WHAT TO DO - Only the lines from the one with "Click inside the" through the end of the data are wanted, copied exactly.

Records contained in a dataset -
_ _ _ _
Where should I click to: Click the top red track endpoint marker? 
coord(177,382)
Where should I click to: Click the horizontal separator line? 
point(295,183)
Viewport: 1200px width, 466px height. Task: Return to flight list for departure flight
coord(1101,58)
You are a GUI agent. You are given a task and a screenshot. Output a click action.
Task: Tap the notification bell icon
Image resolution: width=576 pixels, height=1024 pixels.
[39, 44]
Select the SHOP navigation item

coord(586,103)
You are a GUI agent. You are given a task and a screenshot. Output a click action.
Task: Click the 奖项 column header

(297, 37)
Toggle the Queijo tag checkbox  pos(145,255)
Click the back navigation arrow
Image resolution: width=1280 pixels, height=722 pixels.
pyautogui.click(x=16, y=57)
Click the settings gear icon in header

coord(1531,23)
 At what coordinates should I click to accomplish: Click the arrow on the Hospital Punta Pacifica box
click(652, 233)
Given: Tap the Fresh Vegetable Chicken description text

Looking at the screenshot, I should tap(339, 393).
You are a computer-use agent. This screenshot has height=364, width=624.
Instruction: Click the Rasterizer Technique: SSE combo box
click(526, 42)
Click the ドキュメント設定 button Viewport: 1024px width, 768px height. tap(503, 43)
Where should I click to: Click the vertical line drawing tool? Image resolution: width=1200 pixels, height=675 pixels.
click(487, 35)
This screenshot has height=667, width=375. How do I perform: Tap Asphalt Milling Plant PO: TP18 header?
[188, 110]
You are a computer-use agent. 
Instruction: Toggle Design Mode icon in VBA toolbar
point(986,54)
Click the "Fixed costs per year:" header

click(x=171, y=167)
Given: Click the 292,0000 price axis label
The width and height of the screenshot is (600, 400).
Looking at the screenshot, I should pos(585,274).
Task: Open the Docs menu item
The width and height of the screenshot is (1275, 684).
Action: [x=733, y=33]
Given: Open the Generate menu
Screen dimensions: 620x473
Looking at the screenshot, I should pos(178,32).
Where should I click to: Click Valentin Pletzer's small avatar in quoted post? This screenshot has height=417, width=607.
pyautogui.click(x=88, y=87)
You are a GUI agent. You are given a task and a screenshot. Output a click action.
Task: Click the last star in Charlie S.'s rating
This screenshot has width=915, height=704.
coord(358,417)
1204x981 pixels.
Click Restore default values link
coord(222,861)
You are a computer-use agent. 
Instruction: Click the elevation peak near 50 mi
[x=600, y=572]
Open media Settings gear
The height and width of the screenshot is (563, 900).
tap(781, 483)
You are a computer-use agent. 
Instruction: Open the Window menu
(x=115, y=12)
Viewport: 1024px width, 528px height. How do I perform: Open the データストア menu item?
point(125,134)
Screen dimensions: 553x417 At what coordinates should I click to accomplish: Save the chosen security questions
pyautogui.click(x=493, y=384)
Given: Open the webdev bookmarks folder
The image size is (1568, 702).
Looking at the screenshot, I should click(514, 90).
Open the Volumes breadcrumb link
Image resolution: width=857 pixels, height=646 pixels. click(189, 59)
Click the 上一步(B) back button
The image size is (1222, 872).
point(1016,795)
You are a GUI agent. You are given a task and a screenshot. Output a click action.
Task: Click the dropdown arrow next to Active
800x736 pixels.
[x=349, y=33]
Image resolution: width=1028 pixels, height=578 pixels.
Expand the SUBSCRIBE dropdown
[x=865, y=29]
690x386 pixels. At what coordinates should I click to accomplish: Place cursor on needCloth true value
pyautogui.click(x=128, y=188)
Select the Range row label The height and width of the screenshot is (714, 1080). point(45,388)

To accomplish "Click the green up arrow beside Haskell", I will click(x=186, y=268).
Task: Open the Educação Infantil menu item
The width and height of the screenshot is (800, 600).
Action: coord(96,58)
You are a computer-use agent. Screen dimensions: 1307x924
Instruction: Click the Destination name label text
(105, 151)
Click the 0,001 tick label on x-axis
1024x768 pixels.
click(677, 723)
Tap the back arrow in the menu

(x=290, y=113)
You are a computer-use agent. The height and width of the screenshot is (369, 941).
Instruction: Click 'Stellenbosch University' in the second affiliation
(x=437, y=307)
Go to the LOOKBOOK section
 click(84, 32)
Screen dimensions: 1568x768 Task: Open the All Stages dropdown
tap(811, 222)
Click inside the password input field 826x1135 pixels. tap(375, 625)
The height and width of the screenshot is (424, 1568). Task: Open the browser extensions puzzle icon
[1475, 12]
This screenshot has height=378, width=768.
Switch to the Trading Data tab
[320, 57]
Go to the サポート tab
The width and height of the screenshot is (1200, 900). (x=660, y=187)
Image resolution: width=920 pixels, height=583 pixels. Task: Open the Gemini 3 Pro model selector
_ _ _ _
RESULT OF THE EXERCISE -
Click inside the password input field 826x1135 pixels. tap(375, 625)
The height and width of the screenshot is (424, 1568). Task: Open the browser extensions puzzle icon
[1475, 12]
This screenshot has height=378, width=768.
Switch to the Trading Data tab
[320, 57]
Go to the サポート tab
The width and height of the screenshot is (1200, 900). (x=660, y=187)
Image resolution: width=920 pixels, height=583 pixels. Task: Open the Gemini 3 Pro model selector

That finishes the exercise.